_EXERCISE REQUIREMENTS_
Each record must be returned exactly, apart from the pictures, which stay out.

_SUPPLIED MATERIAL_

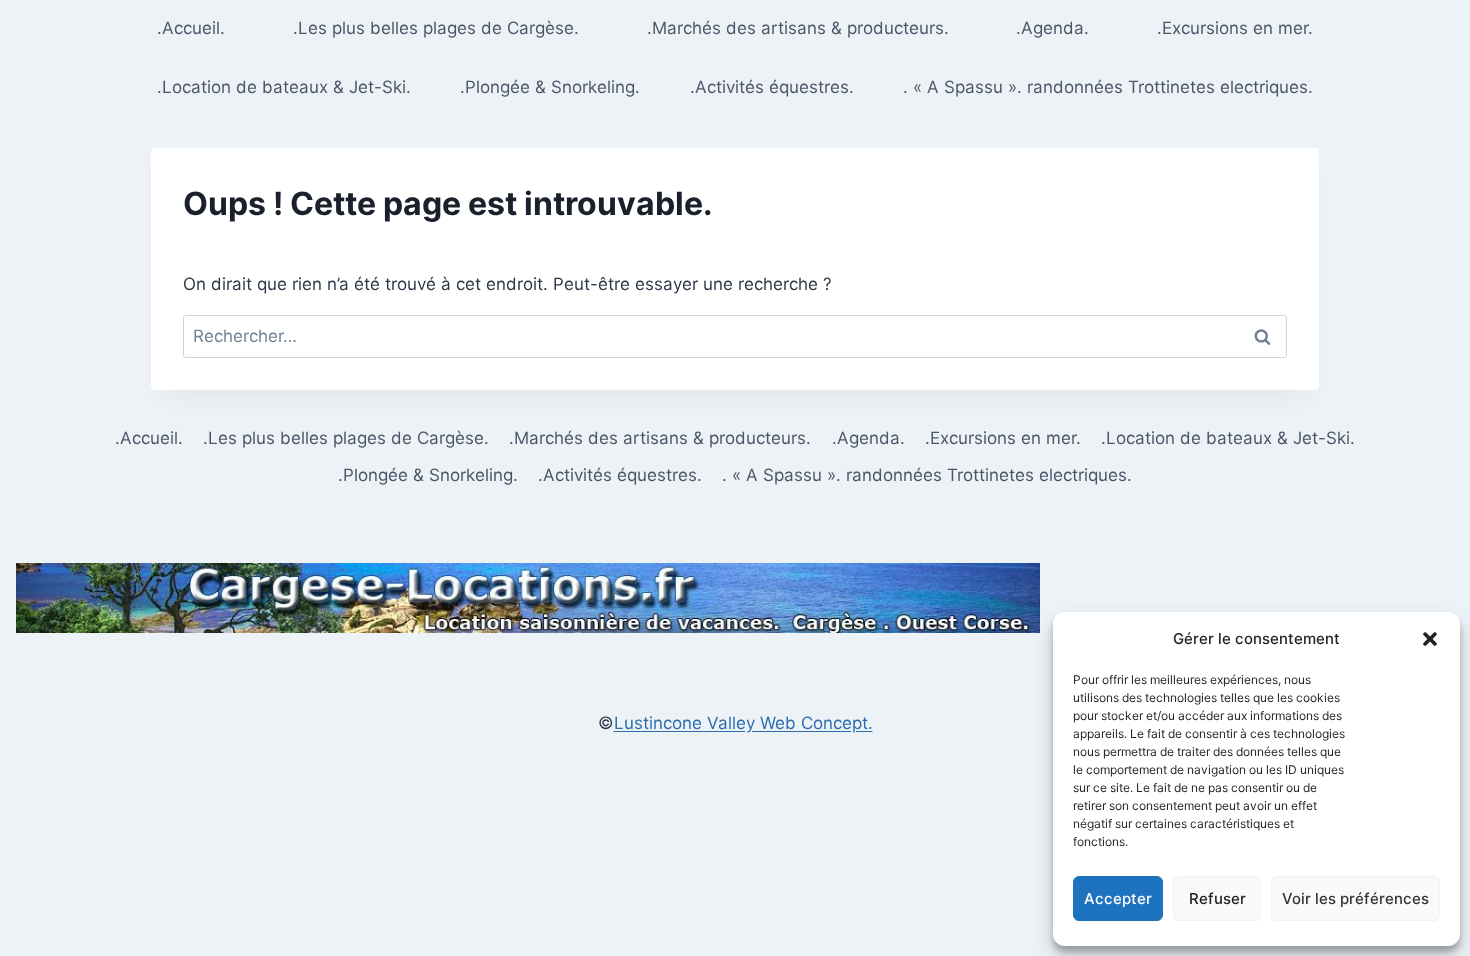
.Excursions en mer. (1235, 28)
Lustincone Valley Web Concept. (743, 723)
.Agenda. (1052, 28)
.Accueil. (191, 28)
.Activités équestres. (772, 87)
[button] (1430, 639)
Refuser (1217, 898)
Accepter (1118, 898)
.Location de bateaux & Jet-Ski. (284, 87)
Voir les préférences (1355, 898)
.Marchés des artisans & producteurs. (798, 28)
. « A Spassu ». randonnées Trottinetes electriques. (1108, 87)
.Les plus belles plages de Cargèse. (436, 28)
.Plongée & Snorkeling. (550, 87)
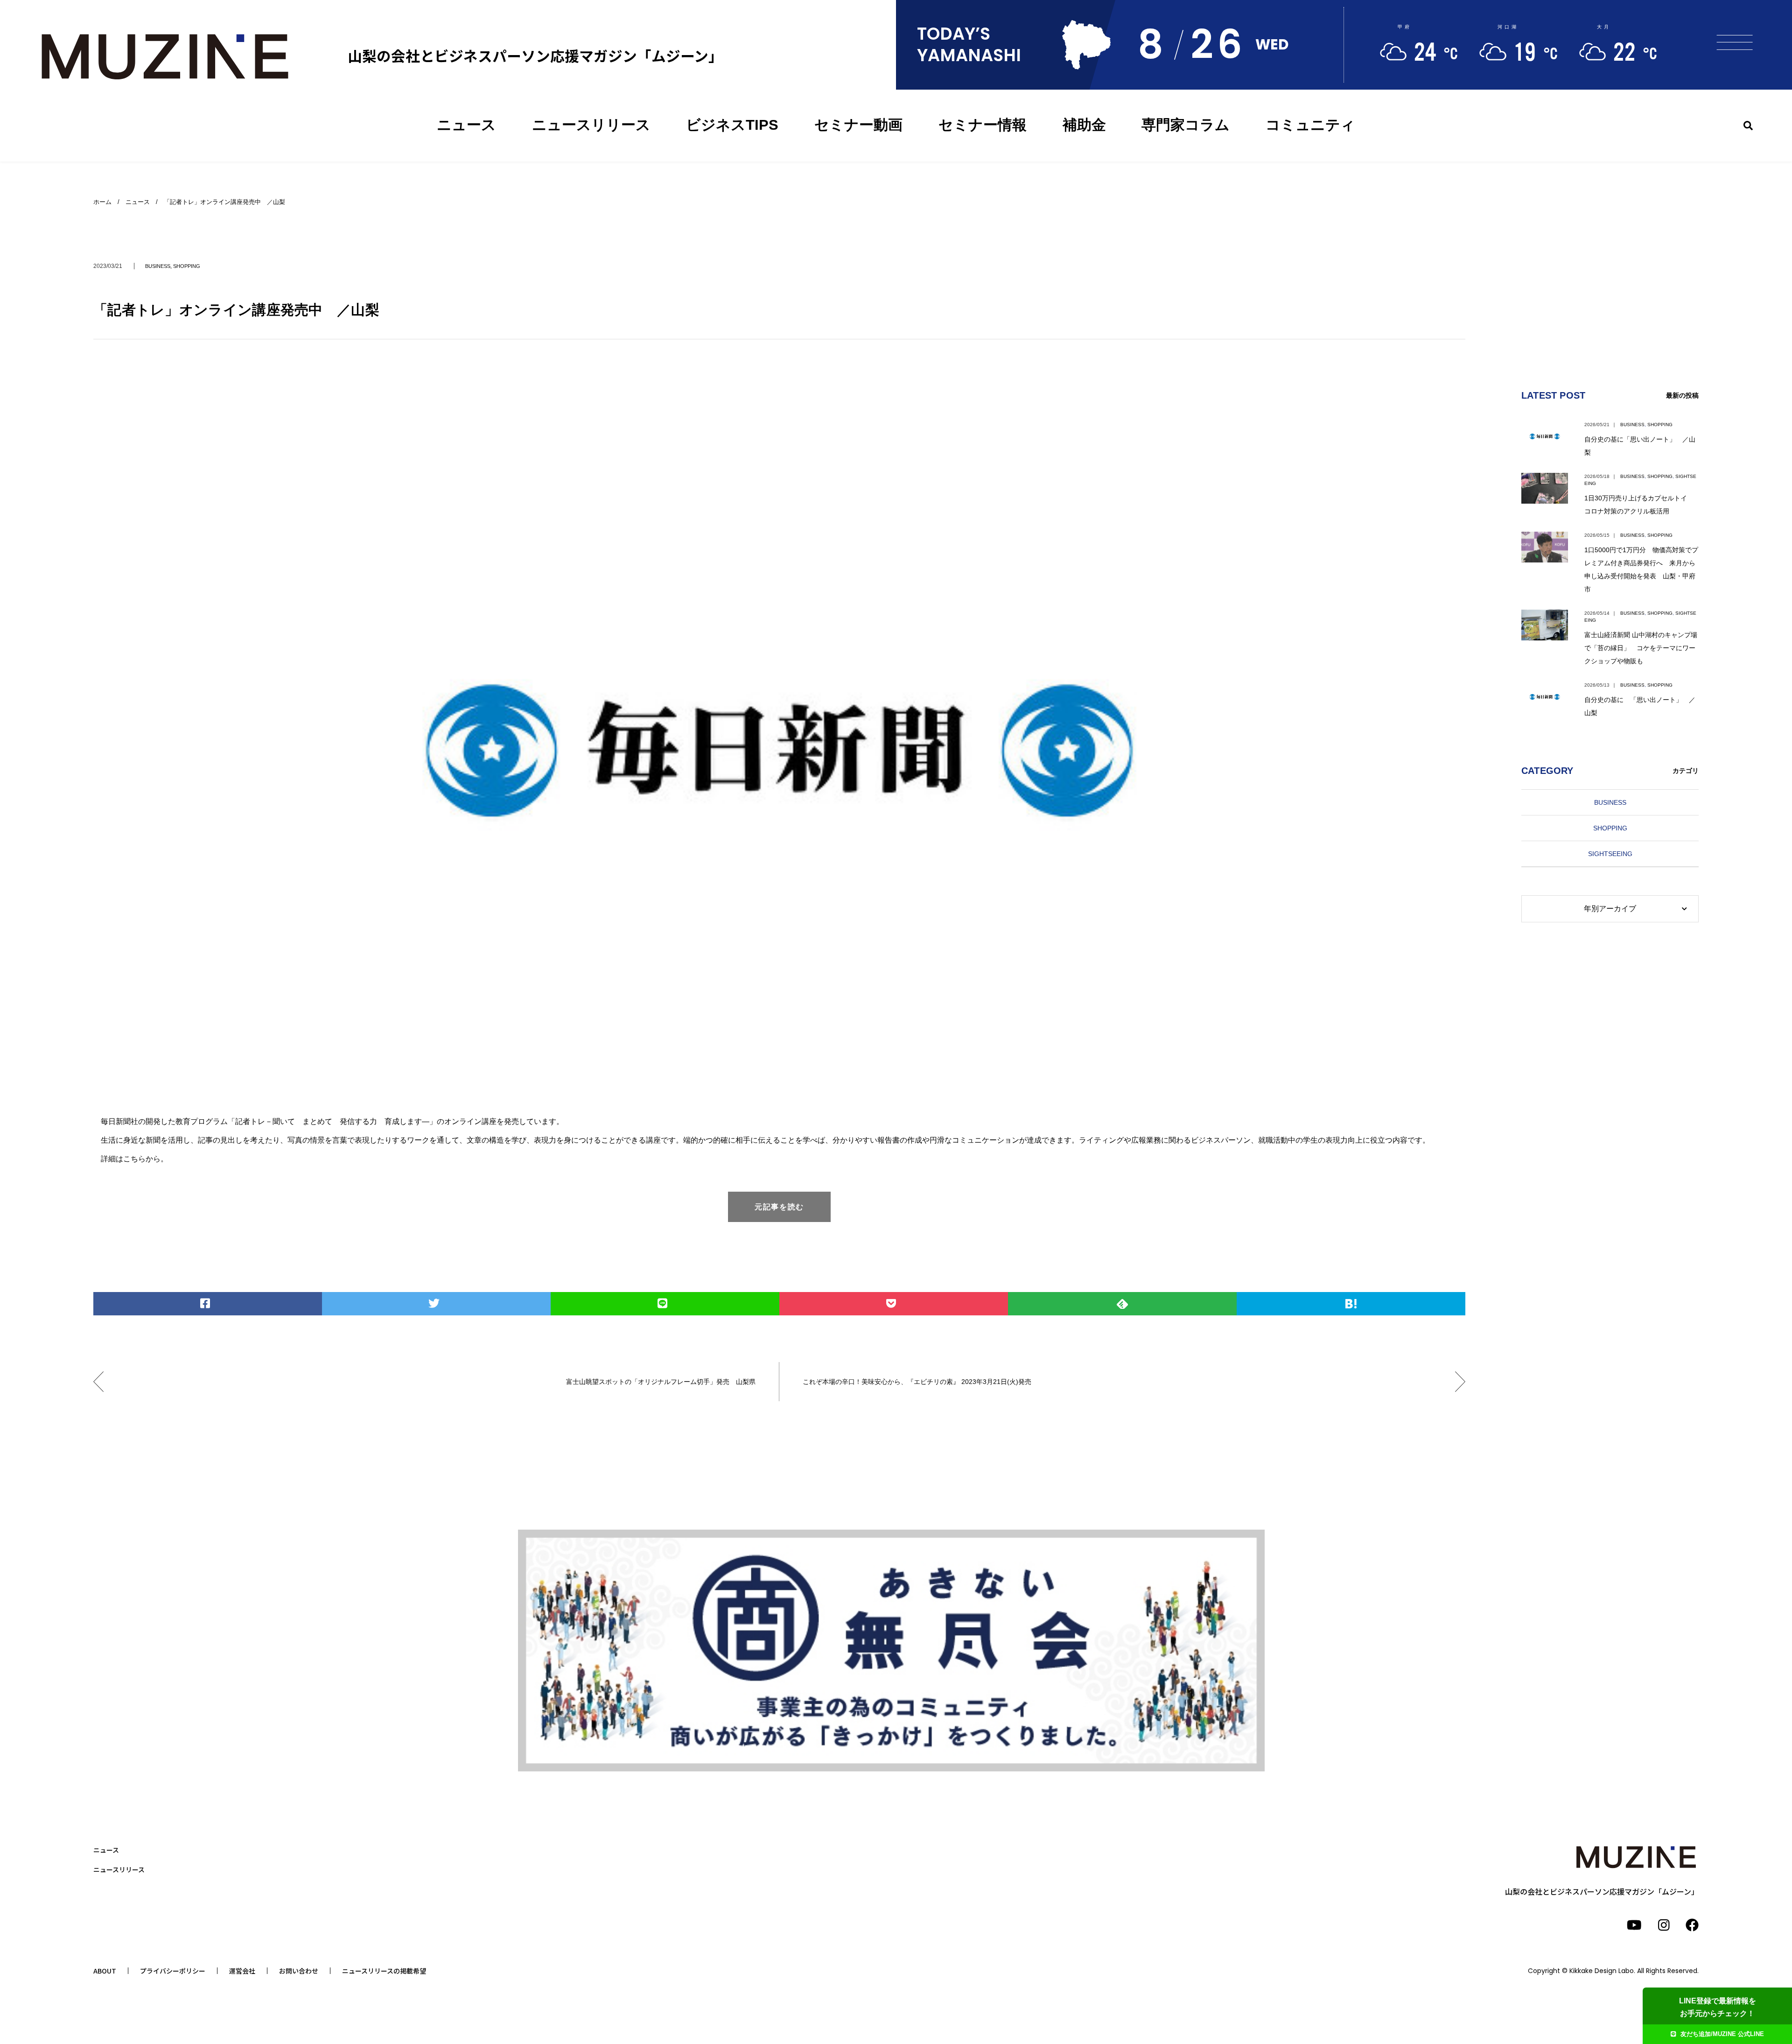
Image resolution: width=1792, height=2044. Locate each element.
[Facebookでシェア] (207, 1303)
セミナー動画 (858, 125)
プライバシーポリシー (172, 1970)
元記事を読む (779, 1207)
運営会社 (242, 1970)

_TASK RESULT_
.Excursions en mer. (1235, 28)
Lustincone Valley Web Concept. (743, 723)
.Agenda. (1052, 28)
.Accueil. (191, 28)
.Activités équestres. (772, 87)
[button] (1430, 639)
Refuser (1217, 898)
Accepter (1118, 898)
.Location de bateaux & Jet-Ski. (284, 87)
Voir les préférences (1355, 898)
.Marchés des artisans & producteurs. (798, 28)
. « A Spassu ». randonnées Trottinetes electriques. (1108, 87)
.Les plus belles plages de Cargèse. (436, 28)
.Plongée & Snorkeling. (550, 87)
Image resolution: width=1792, height=2044. Locate each element.
[Facebookでシェア] (207, 1303)
セミナー動画 (858, 125)
プライバシーポリシー (172, 1970)
元記事を読む (779, 1207)
運営会社 (242, 1970)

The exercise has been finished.